Hell, last Sunday we had that blockhead (and who could believe he was really just a clever salesman?) Steve Case lecturing the grads at UNC about his great success (I guess) in talking Time Warner's bumfuzzled idiots into lying down and being run over by his incredibly overvalued AOL franchise in an acquisition, which, yes, made a lot of connected people a healthy dollop of profits in the short term before the company's value dropped by more than $100 billion, and they finally had the sense to break apart eight years later when the combined market cap of Time Warner and Time Warner Cable had gotten to less than $40 billion, down from $350 billion at the time the merger was announced. But, hey, that's in the past. We're the move-on country!

And no one booed. No one. Oh, for the old college days.

Education. It ain't what's for dinner anymore.


14 May 2013

‘STFU’ Is AIG CEO’s Advice To College Grads

By Bess Levin




Robert Benmosche is still putting the finishing touches on his commencement address of hope.

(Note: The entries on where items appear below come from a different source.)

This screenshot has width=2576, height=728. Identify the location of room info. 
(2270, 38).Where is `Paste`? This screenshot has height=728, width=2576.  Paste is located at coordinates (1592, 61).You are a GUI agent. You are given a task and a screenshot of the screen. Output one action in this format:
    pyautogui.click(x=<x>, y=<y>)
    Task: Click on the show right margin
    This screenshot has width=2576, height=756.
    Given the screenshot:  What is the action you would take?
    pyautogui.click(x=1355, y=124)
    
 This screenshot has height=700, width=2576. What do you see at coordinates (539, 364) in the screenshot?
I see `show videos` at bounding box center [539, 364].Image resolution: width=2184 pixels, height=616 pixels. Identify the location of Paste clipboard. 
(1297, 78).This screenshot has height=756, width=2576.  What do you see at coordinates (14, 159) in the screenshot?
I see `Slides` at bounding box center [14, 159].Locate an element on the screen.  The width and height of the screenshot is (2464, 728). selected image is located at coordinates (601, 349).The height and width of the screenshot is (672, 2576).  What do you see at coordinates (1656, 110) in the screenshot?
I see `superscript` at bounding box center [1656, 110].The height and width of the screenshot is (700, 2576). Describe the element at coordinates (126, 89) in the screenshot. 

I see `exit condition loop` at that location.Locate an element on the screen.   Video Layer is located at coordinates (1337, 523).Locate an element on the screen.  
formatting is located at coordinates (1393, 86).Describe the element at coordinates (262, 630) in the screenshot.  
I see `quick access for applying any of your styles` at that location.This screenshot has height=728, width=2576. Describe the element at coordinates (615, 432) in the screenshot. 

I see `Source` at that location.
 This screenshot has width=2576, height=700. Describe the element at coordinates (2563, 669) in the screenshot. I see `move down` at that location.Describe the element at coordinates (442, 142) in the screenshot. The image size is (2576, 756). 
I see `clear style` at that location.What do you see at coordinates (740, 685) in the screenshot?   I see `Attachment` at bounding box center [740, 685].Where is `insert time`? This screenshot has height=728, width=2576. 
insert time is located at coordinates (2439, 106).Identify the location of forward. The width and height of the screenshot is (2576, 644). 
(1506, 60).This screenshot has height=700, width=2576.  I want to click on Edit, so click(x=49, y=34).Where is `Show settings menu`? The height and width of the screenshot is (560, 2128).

Robert Benmosche, the chief executive officer of insurer American International Group Inc, has some tough love for college students graduating in the aftermath of the financial crisis. “You have to accept the hand that’s been dealt you in life,” Benmosche said in an interview today with Betty Liu on Bloomberg Television. “Don’t cry about it. Deal with it.” The CEO is scheduled to give a commencement address May 18 at New York State’s Alfred University, where he earned a degree in math and played football. College graduates have struggled to find jobs after the financial crisis sent the U.S. unemployment rate as high as 10 percent in 2009.

Joblessness for recent college graduates, ages 20 to 29, was 12.6 percent in October 2011, a Bureau of Labor Statistics review last month showed. “They want me to talk to the students and give them a sense of encouragement, especially with the high unemployment,” said Benmosche, 68. “My advice will be, whatever opportunity comes your way, take it. Take it and treat it as if it’s the only one that’s coming your way, because that actually may be the truth.”
AIG CEO Tells Grads Don’t Cry About Economy, Deal With It [Bloomberg]

Well, he didn't mince words.

Did he?

Jeez. Sometimes I feel like I'm caught in a time warp watching/living through Lock, Stock and Two Smoking Barrels over and over.

"In realtime" as I used to joke when I was a programmer.